The comparison trap is a common way of thinking that perpetuates unhappiness. Comparing ourselves to others is a human behavior that probably dates back to the Stone Age. But why do we do it if it makes us unhappy?
Since we are social creatures observing others is a natural thing. We look to others to observe and learn when we are small. We continue the habit as we grow up.
Trouble Starts Here
We get in to trouble when we start to judge others, and ourselves negatively. This is just another form of being hard on ourselves (and others). This has it’s roots in basing your worth as a person on external accomplishments. This leads to excuses as to why we don’t reach our goals. It also erodes our confidence that is needed to reach our goals.
I know this well as I was notorious for being hard on myself. For most of my life I hid behind constant activity, achievement and busyness. (Busyness, by the way means “lively but meaningless activity”)
Deep down I felt that if I wasn’t “doing” something productive then somehow I wasn’t “worthy”.
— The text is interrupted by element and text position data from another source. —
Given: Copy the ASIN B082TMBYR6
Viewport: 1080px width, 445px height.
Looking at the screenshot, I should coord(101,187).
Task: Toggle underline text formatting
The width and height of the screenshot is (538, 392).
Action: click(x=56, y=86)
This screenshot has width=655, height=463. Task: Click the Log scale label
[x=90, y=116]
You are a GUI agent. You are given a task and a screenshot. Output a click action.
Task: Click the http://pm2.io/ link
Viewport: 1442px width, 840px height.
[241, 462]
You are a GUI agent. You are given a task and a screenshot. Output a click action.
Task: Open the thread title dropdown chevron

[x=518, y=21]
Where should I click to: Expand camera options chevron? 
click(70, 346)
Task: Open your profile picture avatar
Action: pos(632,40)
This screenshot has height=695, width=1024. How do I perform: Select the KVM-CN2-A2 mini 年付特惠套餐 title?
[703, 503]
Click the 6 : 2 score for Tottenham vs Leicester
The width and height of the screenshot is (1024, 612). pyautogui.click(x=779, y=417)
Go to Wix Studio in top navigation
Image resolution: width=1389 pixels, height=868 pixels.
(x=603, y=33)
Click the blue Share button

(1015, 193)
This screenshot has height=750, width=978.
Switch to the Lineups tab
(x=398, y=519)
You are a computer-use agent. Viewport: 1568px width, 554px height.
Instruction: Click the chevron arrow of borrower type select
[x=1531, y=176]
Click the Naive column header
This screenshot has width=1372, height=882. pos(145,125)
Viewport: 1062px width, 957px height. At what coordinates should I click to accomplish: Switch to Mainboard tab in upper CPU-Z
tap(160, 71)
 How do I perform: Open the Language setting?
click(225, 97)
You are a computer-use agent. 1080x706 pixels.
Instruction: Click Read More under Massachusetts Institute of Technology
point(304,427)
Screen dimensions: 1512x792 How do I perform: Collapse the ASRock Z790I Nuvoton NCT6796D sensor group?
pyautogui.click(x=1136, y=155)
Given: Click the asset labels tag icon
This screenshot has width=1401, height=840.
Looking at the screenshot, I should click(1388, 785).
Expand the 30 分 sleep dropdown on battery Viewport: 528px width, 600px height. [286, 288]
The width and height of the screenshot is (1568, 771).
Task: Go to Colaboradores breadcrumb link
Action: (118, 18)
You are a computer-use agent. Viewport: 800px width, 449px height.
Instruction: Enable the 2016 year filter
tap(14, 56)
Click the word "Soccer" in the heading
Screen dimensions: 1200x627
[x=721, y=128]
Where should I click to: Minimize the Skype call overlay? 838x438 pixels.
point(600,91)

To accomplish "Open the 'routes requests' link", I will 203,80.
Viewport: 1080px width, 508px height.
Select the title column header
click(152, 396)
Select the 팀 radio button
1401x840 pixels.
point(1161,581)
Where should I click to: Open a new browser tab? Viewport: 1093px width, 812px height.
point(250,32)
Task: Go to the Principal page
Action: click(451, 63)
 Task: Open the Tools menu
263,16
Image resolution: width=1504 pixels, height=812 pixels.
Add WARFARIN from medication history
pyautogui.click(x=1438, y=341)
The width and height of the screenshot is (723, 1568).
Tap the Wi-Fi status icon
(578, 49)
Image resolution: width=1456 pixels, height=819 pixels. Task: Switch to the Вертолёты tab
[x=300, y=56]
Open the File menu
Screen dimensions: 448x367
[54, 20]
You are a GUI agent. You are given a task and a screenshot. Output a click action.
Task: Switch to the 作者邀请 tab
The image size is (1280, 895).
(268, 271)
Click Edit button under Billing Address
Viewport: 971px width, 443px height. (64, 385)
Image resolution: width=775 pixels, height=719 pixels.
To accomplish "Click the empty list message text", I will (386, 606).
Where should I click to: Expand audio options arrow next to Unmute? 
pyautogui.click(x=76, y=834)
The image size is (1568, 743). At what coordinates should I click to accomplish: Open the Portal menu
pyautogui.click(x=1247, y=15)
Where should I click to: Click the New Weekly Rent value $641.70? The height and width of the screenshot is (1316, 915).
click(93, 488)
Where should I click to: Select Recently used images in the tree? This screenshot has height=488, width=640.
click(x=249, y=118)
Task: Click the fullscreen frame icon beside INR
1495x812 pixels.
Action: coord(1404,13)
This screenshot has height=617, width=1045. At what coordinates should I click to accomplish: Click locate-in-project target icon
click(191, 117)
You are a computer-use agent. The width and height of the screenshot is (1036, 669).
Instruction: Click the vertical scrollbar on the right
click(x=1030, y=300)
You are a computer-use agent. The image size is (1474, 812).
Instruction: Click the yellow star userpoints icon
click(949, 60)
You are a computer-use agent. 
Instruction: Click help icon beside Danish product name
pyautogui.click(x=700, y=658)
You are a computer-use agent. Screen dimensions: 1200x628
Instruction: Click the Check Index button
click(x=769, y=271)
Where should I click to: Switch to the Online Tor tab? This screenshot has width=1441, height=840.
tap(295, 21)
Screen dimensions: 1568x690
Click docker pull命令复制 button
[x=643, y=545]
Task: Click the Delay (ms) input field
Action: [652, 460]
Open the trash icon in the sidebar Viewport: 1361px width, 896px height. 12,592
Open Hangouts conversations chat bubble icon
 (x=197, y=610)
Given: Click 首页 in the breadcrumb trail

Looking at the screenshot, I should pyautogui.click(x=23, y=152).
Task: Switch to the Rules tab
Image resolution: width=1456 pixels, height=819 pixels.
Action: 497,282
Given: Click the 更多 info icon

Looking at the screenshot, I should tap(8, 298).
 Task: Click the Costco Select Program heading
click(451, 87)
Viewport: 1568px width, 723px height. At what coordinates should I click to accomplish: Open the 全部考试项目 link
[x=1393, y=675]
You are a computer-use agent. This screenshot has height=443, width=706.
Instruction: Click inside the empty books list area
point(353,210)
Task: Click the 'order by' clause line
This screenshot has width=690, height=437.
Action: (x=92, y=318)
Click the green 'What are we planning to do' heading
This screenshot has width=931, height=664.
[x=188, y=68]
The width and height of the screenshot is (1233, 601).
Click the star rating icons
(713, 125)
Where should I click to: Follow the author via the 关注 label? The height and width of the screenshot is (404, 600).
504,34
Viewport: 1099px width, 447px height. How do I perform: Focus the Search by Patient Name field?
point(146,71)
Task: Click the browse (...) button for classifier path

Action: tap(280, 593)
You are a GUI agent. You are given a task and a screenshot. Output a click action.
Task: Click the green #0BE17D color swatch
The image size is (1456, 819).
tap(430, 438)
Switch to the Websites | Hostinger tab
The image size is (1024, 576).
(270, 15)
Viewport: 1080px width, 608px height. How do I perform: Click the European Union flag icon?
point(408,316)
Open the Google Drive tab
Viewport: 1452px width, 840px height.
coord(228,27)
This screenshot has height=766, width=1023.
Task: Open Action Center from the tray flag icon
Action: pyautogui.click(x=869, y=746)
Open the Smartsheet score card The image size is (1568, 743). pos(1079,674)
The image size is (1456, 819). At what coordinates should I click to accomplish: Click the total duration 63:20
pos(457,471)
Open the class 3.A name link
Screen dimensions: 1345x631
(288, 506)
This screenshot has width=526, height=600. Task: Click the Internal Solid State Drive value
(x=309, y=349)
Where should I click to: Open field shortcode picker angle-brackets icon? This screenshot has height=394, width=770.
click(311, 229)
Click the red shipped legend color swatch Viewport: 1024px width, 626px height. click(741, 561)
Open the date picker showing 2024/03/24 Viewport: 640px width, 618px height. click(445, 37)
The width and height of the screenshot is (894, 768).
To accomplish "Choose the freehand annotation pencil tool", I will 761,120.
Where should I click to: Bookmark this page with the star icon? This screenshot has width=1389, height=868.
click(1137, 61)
And the constant activity and striving was never enough. As soon as I reached a goal I didn’t even stop to enjoy my accomplishment. Every defeat was crushing because it was yet another blow to my self esteem. And yes, I constantly compared myself to others and judged why I wasn’t as good as the next girl.
The remedy for the comparison trap was to learn to be kind- first to myself and then to others.
Be kind and gentle. What does that look like? If your body hurts, pay attention to it and take care of it. Rest. Do things that make you happy. Work inside of your gifting and natural talents. Do things that make others happy and bless them. Do good things and think good thoughts of yourself and others. Speak kindly of yourself and others. Don’t put yourself or anyone else down.
If you notice others who seem to be doing better than you- remember. They are on their own journey that has a unique purpose to only them. Your purpose and journey is not and cannot be the same as theirs. So their progress, possessions, looks or life stage cannot be the same as yours either.
Social Media and the Comparison Trap
Social media has spawned a whole new level of comparison making. If I didn’t know any better all of my friends attend endless parties and their free time is spent lounging in bikinis on Caribbean beaches. Or- they are in Disneyland with their perfect children.
Avoid social media if it gives you grief seeing too many pictures of your better looking friends on beaches you want to be on. Or just “unfollow”
Compare Yourself To You Yesterday
You can make one comparison- and that is to who you were yesterday. Did you love more than yesterday? Did you laugh more than yesterday? Did you have more fun than yesterday? Did you help more than yesterday? Were you more kind to yourself and others yesterday?